▸ **WORK ORDER**
Using the records below, output the stretch that opens with the line containing "Given: Click the blue" and closes with the line containing "Click the Search", exactly and including both lines, with nothing more.
+++ EXERCISE MATERIALS +++
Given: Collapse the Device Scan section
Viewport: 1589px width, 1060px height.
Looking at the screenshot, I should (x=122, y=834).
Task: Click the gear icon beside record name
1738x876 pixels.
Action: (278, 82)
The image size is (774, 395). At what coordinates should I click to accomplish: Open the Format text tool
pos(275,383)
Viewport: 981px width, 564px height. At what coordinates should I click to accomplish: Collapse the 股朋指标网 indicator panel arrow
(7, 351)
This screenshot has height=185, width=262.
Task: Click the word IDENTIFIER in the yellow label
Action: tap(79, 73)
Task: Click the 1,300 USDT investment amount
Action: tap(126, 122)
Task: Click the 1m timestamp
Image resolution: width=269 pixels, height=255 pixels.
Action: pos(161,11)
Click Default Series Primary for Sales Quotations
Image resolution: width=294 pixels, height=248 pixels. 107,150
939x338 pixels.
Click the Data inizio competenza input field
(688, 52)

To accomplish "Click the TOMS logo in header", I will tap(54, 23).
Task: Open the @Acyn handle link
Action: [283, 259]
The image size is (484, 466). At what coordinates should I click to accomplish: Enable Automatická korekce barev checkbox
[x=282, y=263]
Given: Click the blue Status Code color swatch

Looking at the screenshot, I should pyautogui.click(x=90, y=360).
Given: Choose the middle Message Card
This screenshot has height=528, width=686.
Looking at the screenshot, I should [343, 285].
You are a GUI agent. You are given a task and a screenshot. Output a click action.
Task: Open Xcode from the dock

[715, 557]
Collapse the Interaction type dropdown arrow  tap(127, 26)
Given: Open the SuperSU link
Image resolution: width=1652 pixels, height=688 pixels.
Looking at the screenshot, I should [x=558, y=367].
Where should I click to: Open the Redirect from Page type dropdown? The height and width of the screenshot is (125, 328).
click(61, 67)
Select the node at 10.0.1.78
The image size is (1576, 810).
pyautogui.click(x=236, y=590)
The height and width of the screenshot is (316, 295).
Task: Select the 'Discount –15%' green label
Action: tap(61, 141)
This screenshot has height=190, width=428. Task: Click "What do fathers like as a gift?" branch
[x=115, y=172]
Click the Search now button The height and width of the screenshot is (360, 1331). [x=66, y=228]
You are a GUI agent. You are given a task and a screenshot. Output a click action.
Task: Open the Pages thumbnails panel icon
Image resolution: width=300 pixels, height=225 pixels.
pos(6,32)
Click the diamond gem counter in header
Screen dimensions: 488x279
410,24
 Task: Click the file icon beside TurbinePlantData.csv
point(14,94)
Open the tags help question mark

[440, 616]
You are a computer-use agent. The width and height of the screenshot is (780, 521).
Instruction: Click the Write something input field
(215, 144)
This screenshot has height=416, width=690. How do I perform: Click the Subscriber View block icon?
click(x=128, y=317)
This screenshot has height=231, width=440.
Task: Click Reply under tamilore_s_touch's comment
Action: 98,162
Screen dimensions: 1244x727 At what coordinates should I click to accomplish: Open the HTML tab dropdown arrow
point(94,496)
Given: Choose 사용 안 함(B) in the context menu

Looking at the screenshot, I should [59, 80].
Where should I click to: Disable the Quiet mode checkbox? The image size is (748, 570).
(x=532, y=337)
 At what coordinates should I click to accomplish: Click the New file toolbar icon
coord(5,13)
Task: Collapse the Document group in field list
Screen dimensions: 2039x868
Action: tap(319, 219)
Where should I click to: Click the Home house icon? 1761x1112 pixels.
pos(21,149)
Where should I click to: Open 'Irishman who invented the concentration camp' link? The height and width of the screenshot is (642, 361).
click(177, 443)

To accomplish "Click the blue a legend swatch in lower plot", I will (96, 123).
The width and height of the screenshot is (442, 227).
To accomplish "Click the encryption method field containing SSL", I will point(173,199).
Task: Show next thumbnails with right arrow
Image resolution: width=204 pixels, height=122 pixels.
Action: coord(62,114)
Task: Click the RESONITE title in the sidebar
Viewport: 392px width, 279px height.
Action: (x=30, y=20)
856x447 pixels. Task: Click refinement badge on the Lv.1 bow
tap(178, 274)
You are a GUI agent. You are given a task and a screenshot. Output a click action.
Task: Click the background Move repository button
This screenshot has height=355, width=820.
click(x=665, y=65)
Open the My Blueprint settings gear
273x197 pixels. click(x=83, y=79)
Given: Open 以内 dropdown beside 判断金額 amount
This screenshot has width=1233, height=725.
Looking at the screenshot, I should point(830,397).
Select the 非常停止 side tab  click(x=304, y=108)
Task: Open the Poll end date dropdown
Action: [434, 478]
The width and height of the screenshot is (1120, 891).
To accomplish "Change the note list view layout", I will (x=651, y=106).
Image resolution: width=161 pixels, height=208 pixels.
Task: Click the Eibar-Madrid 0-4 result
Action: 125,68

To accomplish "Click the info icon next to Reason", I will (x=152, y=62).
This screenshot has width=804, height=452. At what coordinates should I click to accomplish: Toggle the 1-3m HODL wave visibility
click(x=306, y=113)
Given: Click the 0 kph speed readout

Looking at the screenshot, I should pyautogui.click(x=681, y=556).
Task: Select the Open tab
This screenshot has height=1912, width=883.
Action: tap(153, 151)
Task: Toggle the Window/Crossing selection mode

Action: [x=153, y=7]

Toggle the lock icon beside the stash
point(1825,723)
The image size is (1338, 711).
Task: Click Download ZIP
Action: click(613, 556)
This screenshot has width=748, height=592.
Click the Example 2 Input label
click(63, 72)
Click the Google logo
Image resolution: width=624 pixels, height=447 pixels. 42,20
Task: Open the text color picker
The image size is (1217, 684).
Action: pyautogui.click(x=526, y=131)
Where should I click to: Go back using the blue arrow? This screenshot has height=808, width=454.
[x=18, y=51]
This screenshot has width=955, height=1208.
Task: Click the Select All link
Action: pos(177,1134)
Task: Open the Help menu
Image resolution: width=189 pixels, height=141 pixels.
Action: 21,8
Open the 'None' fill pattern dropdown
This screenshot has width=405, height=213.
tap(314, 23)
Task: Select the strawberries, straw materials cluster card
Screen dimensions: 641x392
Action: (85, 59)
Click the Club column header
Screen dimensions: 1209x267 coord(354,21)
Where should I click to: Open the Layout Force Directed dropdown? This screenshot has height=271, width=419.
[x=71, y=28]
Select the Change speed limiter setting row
+++
▸ **RESPONSE TO THE TASK**
Given: Click the blue Status Code color swatch

Looking at the screenshot, I should pyautogui.click(x=90, y=360).
Given: Choose the middle Message Card
This screenshot has height=528, width=686.
Looking at the screenshot, I should [343, 285].
You are a GUI agent. You are given a task and a screenshot. Output a click action.
Task: Open Xcode from the dock

[715, 557]
Collapse the Interaction type dropdown arrow  tap(127, 26)
Given: Open the SuperSU link
Image resolution: width=1652 pixels, height=688 pixels.
Looking at the screenshot, I should [x=558, y=367].
Where should I click to: Open the Redirect from Page type dropdown? The height and width of the screenshot is (125, 328).
click(61, 67)
Select the node at 10.0.1.78
The image size is (1576, 810).
pyautogui.click(x=236, y=590)
The height and width of the screenshot is (316, 295).
Task: Select the 'Discount –15%' green label
Action: tap(61, 141)
This screenshot has height=190, width=428. Task: Click "What do fathers like as a gift?" branch
[x=115, y=172]
Click the Search now button The height and width of the screenshot is (360, 1331). [x=66, y=228]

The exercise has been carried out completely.